Nigten Jeannet, de Groot Karina A, Grootendorst Diana C, Koolen Stijn L W, Herruer Martien H, Schut Niels H
Atal-Medial-Medical Diagnostic Centres, Hoofddorp, The Netherlands.
Nephron Clin Pract. 2013;124(3-4):179-83. doi: 10.1159/000356384. Epub 2013 Dec 24.
BACKGROUND/AIMS: Usually, the appropriate dosage of low-molecular-weight heparin during haemodialysis is empirically based on the clinical effect. We studied the pharmacokinetics of dalteparin during standard haemodialysis in different groups of patients to assess the added value of measuring the anti-Xa activity for dose monitoring and adjustments.

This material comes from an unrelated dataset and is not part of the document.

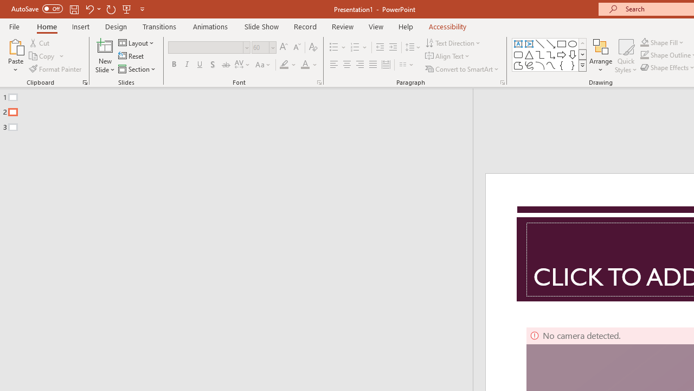 Image resolution: width=694 pixels, height=391 pixels. I want to click on 'Copy', so click(46, 56).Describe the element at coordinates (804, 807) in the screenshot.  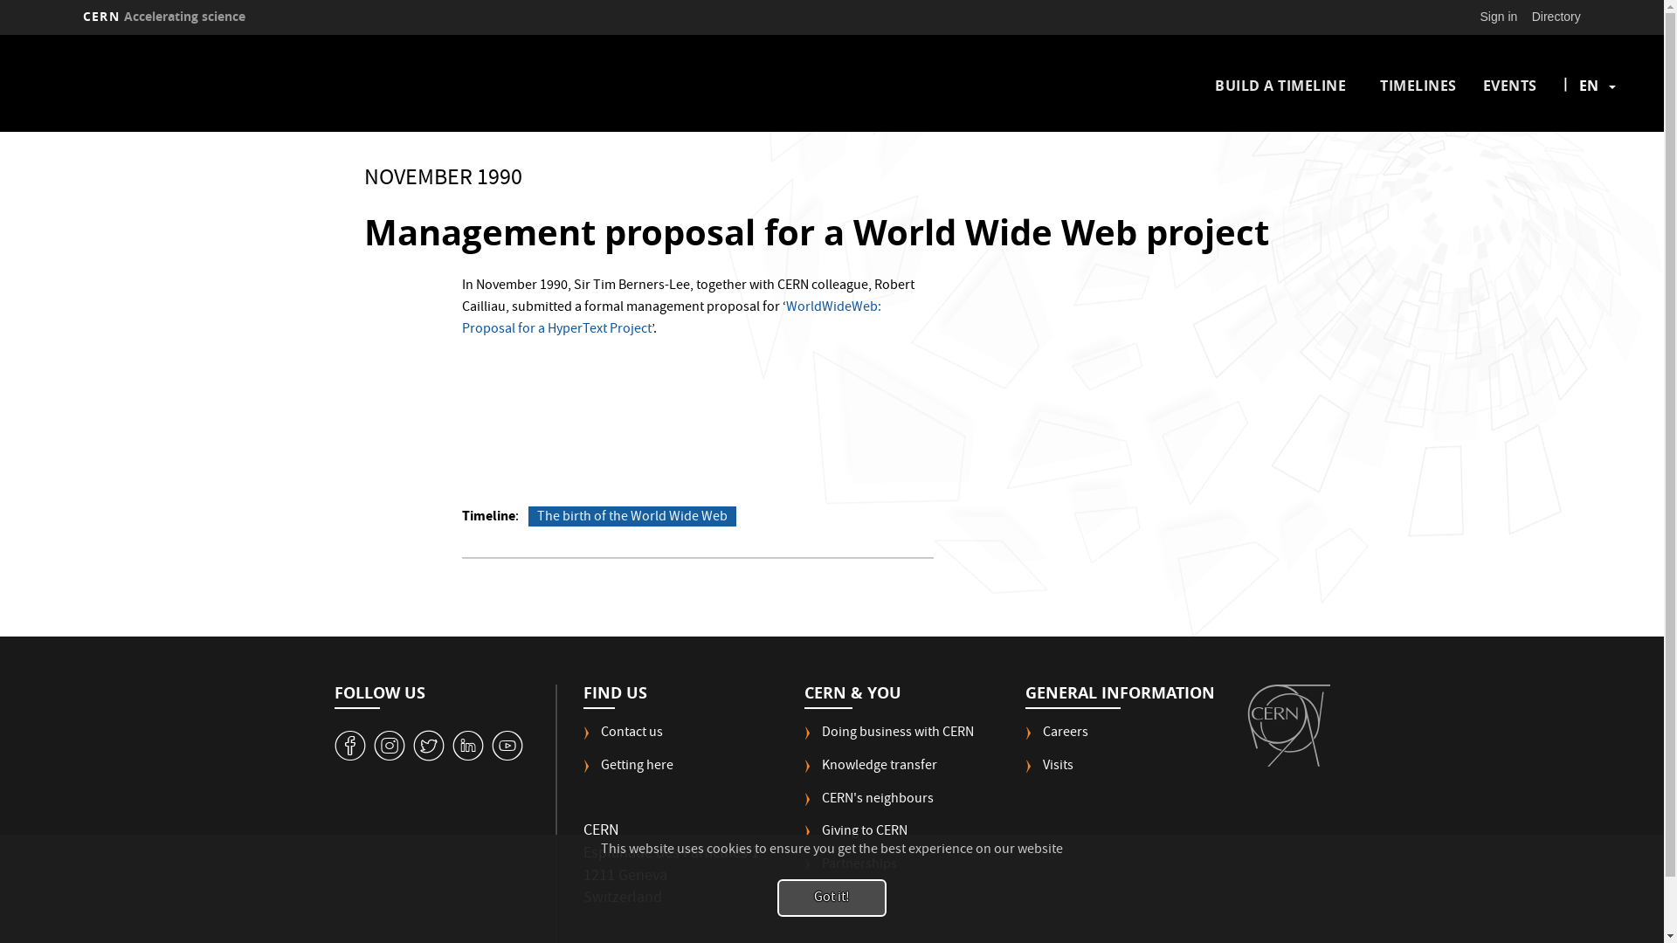
I see `'CERN's neighbours'` at that location.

The pharmacokinetics of intravenously administered dalteparin during haemodialysis was studied in 9 patients during 27 haemodialysis sessions. Six patients received a single bolus dose of dalteparin (group 1), and 3 patients received a higher initial bolus dose of dalteparin followed by a second bolus dose after 2 h (group 2). The clinical effect was evaluated by visual inspection for clot formation in the extracorporeal circuit.
The pharmacokinetic curve suggests a zero-order process of elimination. The mean decrease in anti-Xa activity (slope) was comparable in all patients. The mean anti-Xa activity at the end of haemodialysis (Clast) was 0.15 IU/ml in group 1 and 0.60 IU/ml in group 2.
We conclude that measuring anti-Xa activity can be used to monitor the elimination of dalteparin during haemodialysis and is highly reproducible.
背景/目的:通常,血液透析期间低分子量肝素的合适剂量是基于临床效果凭经验确定的。我们研究了不同患者组在标准血液透析期间达肝素的药代动力学,以评估测量抗Xa活性用于剂量监测和调整的附加价值。
在9例患者的27次血液透析疗程中研究了血液透析期间静脉注射达肝素的药代动力学。6例患者接受单次推注剂量的达肝素(第1组),3例患者接受较高初始推注剂量的达肝素,2小时后再接受第二次推注剂量(第2组)。通过肉眼观察体外循环中血栓形成来评估临床效果。
药代动力学曲线提示为零级消除过程。所有患者抗Xa活性的平均下降(斜率)相当。血液透析结束时(C末)的平均抗Xa活性在第1组为0.15 IU/ml,在第2组为0.60 IU/ml。
我们得出结论,测量抗Xa活性可用于监测血液透析期间达肝素的消除,且具有高度可重复性。